Source. Paraphrased from the IOAI 2024 Practical Round brief. Specific deliverable constraints (resolution, file format) are [verify against on-site materials].

2. What's being tested

3. Data exploration / setup

You start from the team brief. Pick one generation tool: SDXL (open, runs locally on the supplied GPU), Midjourney-style (paid web), or a hosted SDXL service. SDXL via diffusers is the most reproducible:

from diffusers import StableDiffusionXLPipeline
import torch

pipe = StableDiffusionXLPipeline.from_pretrained(
    "stabilityai/stable-diffusion-xl-base-1.0",
    torch_dtype=torch.float16,
    variant="fp16",
).to("cuda")
pipe.enable_xformers_memory_efficient_attention()
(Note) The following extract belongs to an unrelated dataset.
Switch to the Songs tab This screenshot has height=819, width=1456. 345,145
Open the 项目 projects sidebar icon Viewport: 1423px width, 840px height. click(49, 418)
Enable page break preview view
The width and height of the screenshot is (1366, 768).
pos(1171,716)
Stash a "negative prompt" template the moment you set up the pipeline: "ugly, blurry, extra fingers, distorted face, text, watermark, low quality, jpeg artifacts". It catches 80% of SDXL's failure modes.

4. Baseline approach

Generate one batch of 4 images at 1024×1024 using your brief sentence + style fragments. Eyeball, pick the strongest, run img2img with strength=0.4 for refinement.
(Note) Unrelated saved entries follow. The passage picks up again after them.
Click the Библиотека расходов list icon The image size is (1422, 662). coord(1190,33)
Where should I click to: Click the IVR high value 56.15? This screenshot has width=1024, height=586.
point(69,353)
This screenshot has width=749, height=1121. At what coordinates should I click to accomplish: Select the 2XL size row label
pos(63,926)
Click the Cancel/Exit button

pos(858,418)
prompt = ("a single empty train platform at dusk, deep blue and amber neon, "
          "rain on the camera lens, 35mm, shallow depth of field, "
          "cinematic, Wong Kar-wai inspired, moody, soft volumetric light")
negative = "ugly, blurry, extra fingers, distorted face, text, watermark, low quality"

imgs = pipe(prompt, negative_prompt=negative,
            num_inference_steps=40, guidance_scale=7.0,
            height=1024, width=1024,
            num_images_per_prompt=4,
            generator=torch.Generator("cuda").manual_seed(42)).images

for i, im in enumerate(imgs):
    im.save(f"cover_v1_{i}.png")

Baseline score: a competent SDXL cover with negative-prompt hygiene typically scores in the middle of the leaderboard — clean but generic. [illustrative]

5. Improvements that move the needle

5.1 · Refiner pass at high guidance, low strength

Once you've picked your hero image, run it through SDXL Refiner with strength ≈ 0.3, guidance_scale ≈ 10. The refiner specialises in late-denoising detail and sharpens texture without changing composition. Reliable +1 jury point.

5.2 · ControlNet for composition lock

Sketch the composition (a 1-minute Figma layout marking subject silhouette + horizon line) and feed it as a ControlNet "scribble" or "canny" conditioning. This guarantees the cover composition matches your brief storyboard, instead of being whatever SDXL felt like producing.

from diffusers import StableDiffusionXLControlNetPipeline, ControlNetModel
cn = ControlNetModel.from_pretrained("diffusers/controlnet-canny-sdxl-1.0",
                                     torch_dtype=torch.float16).to("cuda")
pipe_cn = StableDiffusionXLControlNetPipeline.from_pretrained(
    "stabilityai/stable-diffusion-xl-base-1.0", controlnet=cn,
    torch_dtype=torch.float16).to("cuda")

import cv2, numpy as np
sketch = cv2.Canny(np.array(my_layout), 100, 200)
img = pipe_cn(prompt, image=sketch, controlnet_conditioning_scale=0.7).images[0]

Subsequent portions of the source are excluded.